The `search` command can output results in several formats using the `--output-format` option:

*   **`console` (default):** Prints results directly to the terminal in a human-readable format. Each match includes the file path, line number, and the line containing the match with the matched text highlighted (e.g., `>>>matched text<<<`). Context lines, if requested, are shown above and below the match line.

    *Example Console Output (simplified):*
    ```text
    path/to/your/file.py:42
      Context line 1 before match
      >>>The line with the matched text<<<
      Context line 1 after match
    ---
    another/file.txt:101
      Just the >>>matched line<<< if no context
    ---
    ```

*   **`json`:** Outputs results as a JSON array. Each object in the array represents a single match and contains the following fields:
    *   `file_path`: Absolute path to the file containing the match.
    *   `line_number`: The 1-based line number where the match occurred.
    *   `match_text`: The actual text that was matched.
    *   `snippet`: A string containing the line with the match and any surrounding context lines requested. The matched text within the snippet is highlighted with `>>> <<<`.
    *   `char_start_in_line`: The 0-based starting character offset of the match within its line.
    *   `char_end_in_line`: The 0-based ending character offset of the match within its line.

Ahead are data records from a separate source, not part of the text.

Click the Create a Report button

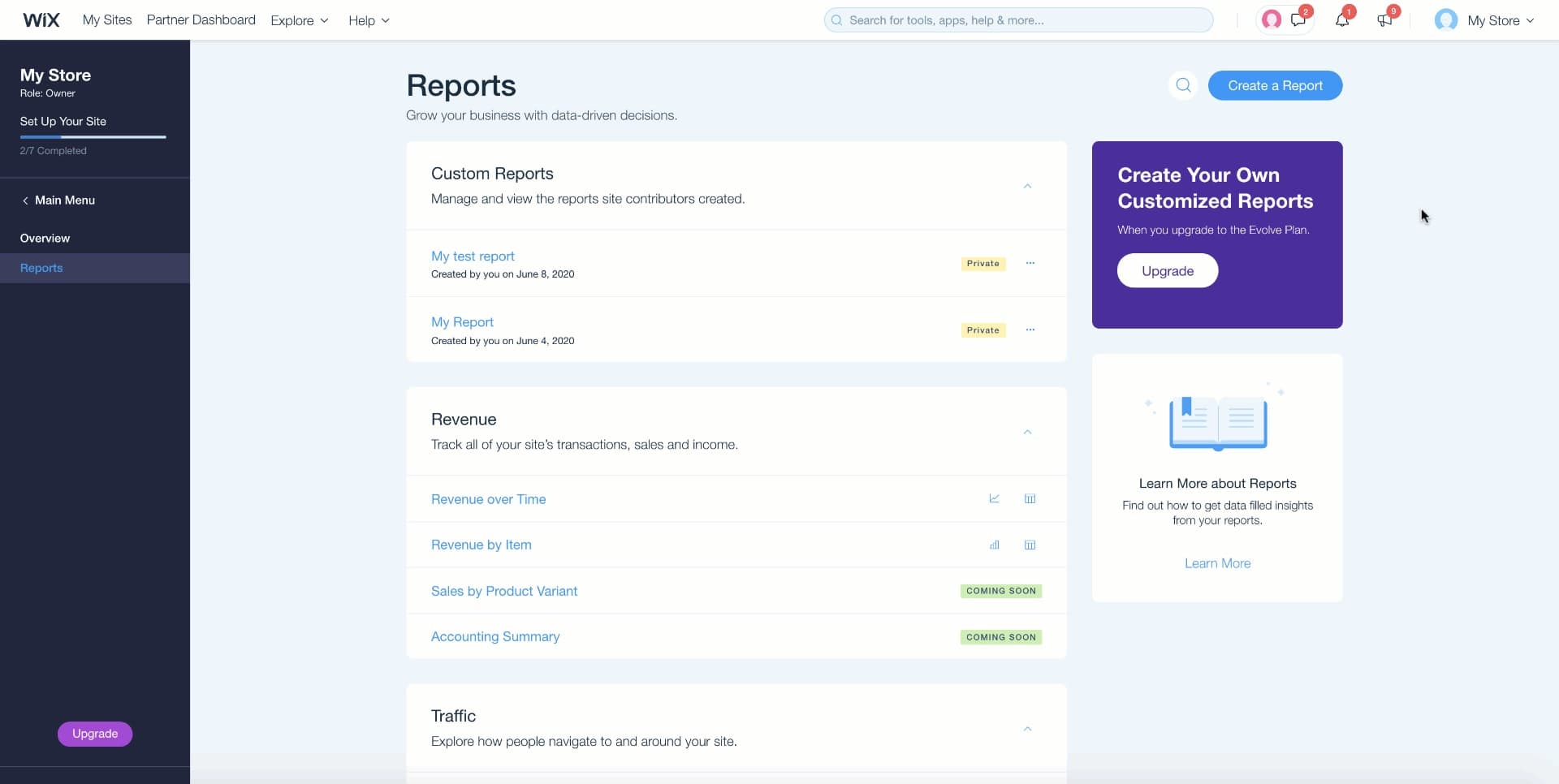pyautogui.click(x=1275, y=86)
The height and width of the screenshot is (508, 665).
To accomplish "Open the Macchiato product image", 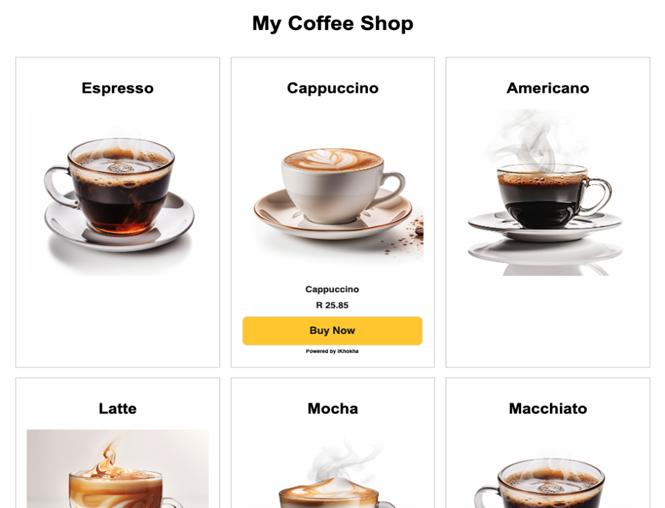I will (x=548, y=469).
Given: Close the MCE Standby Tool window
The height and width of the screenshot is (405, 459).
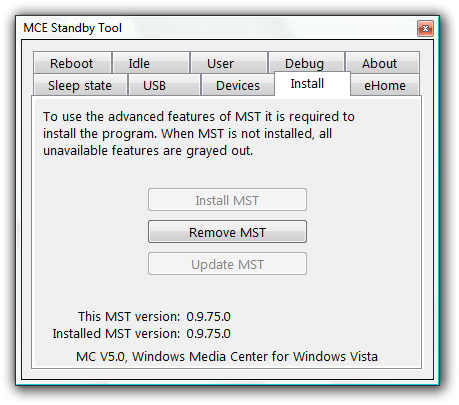Looking at the screenshot, I should click(425, 28).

    *Example JSON Output (for one match):*
    ```json
    [
      {
        "file_path": "/path/to/your/file.py",
        "line_number": 42,
        "match_text": "matched text",
        "snippet": "  Context line 1 before match\n  >>>The line with the matched text<<<\n  Context line 1 after match",
        "char_start_in_line": 25,
        "char_end_in_line": 37
      }
      // ... more matches ...
    ]
    ```
    This format is ideal for programmatic processing and is required as input for the `elaborate` command.

*   **`md` or `markdown`:** Outputs results in Markdown format. Each match is typically presented with the file path as a heading or bolded, followed by the line number and the snippet (often as a preformatted text block).

    *Example Markdown Output (simplified):*
    ```markdown
    ### Match in `path/to/your/file.py` (Line 42)

    ```text
      Context line 1 before match
      >>>The line with the matched text<<<
      Context line 1 after match
    ```

    ---

    ### Match in `another/file.txt` (Line 101)

    ```text
      Just the >>>matched line<<< if no context
    ```
    ```
    This format is suitable for generating reports or for easy pasting into documents that support Markdown.

## Building

This section is primarily for developers contributing to the project or those who wish to build the package from source manually. If you just want to use the tool, please use the [PyPI installation method](#installation) above.

To build the package (wheel and source distribution):

1.  Ensure you have the necessary build tools:
    ```bash
    pip install build
    ```
2.  Run the build command from the project root:
    ```bash
    python -m build
    ```
    This will create `sdist` and `wheel` files in a `dist/` directory.

## Running Tests

1.  Ensure test dependencies are installed (if any beyond main dependencies).
2.  Run tests using unittest discovery from the project root:
    ```bash
    python -m unittest discover -s tests
    ```

## Contributing

Contributions are welcome! Please open an issue or submit a pull request.

## License

This project is licensed under the MIT License - see the LICENSE file for details.